The ACLS Digital Justice Grant Program, supported by the Mellon Foundation, awards digital humanities projects at various stages of development that diversify the digital domain, advance justice and equity in digital scholarly practice, and/or contribute to public understanding of racial and social justice issues.
Watch the interview and read the transcript below.
Barbara Brown (BB): We’re very close to JFK airport, and we are concerned about the amount of airplane noise that people are exposed to.

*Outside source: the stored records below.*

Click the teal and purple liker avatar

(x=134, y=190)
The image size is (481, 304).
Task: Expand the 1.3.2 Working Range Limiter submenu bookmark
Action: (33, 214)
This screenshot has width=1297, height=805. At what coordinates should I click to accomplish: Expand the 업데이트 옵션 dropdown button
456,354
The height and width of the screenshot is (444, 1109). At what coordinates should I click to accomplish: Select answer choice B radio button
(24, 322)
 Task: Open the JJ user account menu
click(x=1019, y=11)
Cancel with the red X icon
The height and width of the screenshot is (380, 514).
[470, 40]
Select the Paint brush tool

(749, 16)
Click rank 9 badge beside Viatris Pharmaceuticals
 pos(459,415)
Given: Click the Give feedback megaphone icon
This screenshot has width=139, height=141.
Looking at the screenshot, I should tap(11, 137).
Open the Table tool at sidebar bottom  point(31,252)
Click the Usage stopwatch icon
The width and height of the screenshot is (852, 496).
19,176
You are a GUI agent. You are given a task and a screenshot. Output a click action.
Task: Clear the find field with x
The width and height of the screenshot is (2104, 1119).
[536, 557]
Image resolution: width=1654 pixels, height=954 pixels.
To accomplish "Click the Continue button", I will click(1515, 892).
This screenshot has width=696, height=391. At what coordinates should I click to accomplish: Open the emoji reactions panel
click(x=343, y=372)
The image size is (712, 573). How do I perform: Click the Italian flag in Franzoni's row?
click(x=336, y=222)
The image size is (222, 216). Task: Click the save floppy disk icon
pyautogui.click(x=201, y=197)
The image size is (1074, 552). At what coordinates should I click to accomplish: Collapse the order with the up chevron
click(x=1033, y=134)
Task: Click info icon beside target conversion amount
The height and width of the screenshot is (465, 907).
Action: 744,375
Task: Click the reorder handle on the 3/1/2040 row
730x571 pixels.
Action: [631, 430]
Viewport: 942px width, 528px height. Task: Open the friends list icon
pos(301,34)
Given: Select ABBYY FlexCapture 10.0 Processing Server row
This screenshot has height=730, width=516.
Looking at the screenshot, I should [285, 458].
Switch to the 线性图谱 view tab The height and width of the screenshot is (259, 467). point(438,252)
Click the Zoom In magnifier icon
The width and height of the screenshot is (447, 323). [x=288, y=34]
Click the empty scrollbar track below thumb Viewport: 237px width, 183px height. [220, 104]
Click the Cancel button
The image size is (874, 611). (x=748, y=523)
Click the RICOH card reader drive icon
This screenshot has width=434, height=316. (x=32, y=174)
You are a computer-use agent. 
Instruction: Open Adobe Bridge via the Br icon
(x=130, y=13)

Emily Verla Bovino (EVB): Oh, this sounds like a dying bird.” And we had this whole conversation of, ‘That could be interesting,’ because we might not be thinking about dying birds if we’re just looking at visualized data. They may not notice it like that, because it’s the damage over time of the consistent loud noise that doesn’t really register for us, that it’s it’s so loud that it’s, you know, bursting our eardrums.
BB: Having community sonified data gives people in the community another way of understanding. It gives people another dimension to to actually understand the data. Before this project, the data was in graph form. For a lot of people, that probably doesn’t mean a lot.
Digital justice is taking the data and making it accurate and real for the people and for the community. So instead of just looking at some graphs, they could hear the points on the graph in sound. It made the data come alive. Barbara BrownChairperson, Eastern Queens Alliance
EVB: If I’m listening to it and the sound goes up, and it reaches such a high pitch that it’s uncomfortable, I now feel the discomfort in a different way, than what a person is necessarily feeling on the ground.
BB: Digital justice is taking the data and making it accurate and real for the people and for the community. So instead of just looking at some graphs, they could hear the points on the graph in sound. It made the data come alive.
EVB: We were able to purchase a special type of laptop that we can actually fold over the screen to the back of the keyboard so that, as we are inside of Eastern Queens Alliance and we’re working on data and transforming the data into sound, we can then actually carry, flip over that laptop, it turns into a tablet. We can come outside, and it becomes a device that we can use together with the sensor kits that the ACLS Digital Justice Grant also allowed us to be able to purchase.